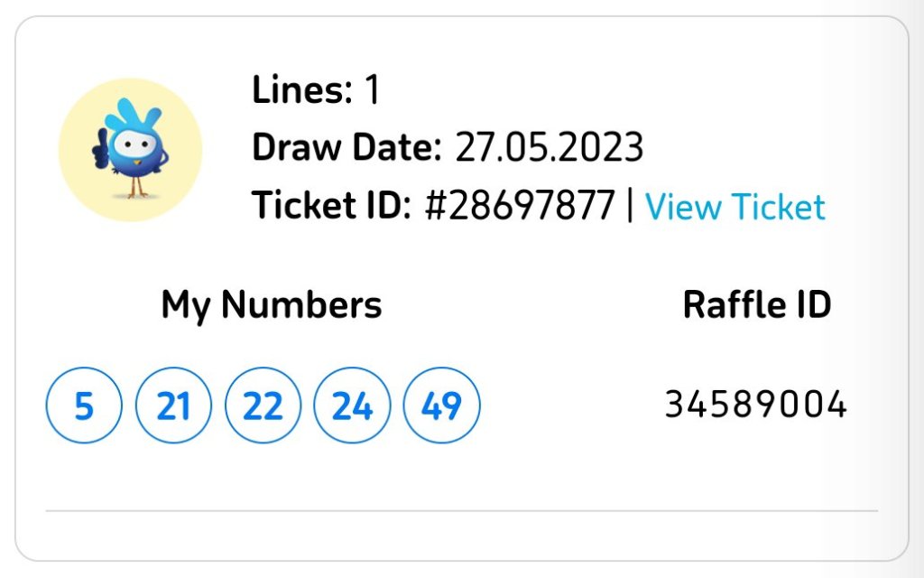This screenshot has width=924, height=578.
Task: Select the number 49 circle
Action: point(441,406)
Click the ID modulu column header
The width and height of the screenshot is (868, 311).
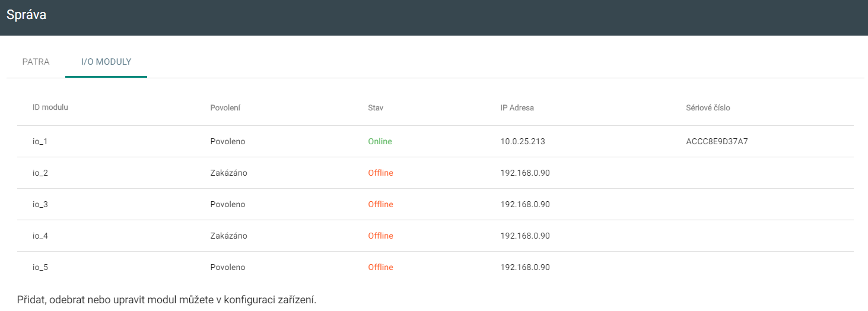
▬▬▬▬▬▬
Task statement: Your answer must be exactly the lines from the one with "Click the ID modulu column header" through the final line of the data, with no pictures in it.

Response area:
Click the ID modulu column header
The width and height of the screenshot is (868, 311).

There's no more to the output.